Soortnaam: Sabal palmetto.
Nederlandse naam:
Familie: Arecaceae (Palmae) – Coryphoideae – Corypheae – Sabalinae – Sabal.
Afkomst / verspreiding: Cuba en zuiden van de Verenigde Staten.
Bijzonderheden: zij verdraagt in volwassen staat in de volle grond zo’n 10° vorst.
Standplaats: zowel in de zon als in lichte schaduw;
deze waaierpalm groeit gemakkelijk, het best in zanderige aarde met wat kalk; zeker wanneer er overvloedig water is;
natte voeten betekent echter onherroepelijk het einde van een saballeven;
Verzorging: ‘s zomers veel water geven en ‘s winters weinig.
Bemesting: van maart tot oktober regelmatig meststoffen geven.
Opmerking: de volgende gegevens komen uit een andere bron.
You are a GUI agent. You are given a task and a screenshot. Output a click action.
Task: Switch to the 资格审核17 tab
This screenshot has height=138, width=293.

Vermeerdering:het zaad ontkiemt gemakkelijk en loopt al na een paar weken uit.
Overwintering: ook deze palm staat graag in de winter droog onder een afdak of in een onverwarmde ruimte;
regen en hoge luchtvochtigheid kunnen funest zijn, er treedt nogal vlug schimmelvorming op in het binnenste van de palm;
hierdoor gaat de “speer” rotten en kun je die er gemakkelijk uittrekken;
Problemen: een te hoge luchtvochtigheid in de winter: schimmelvorming!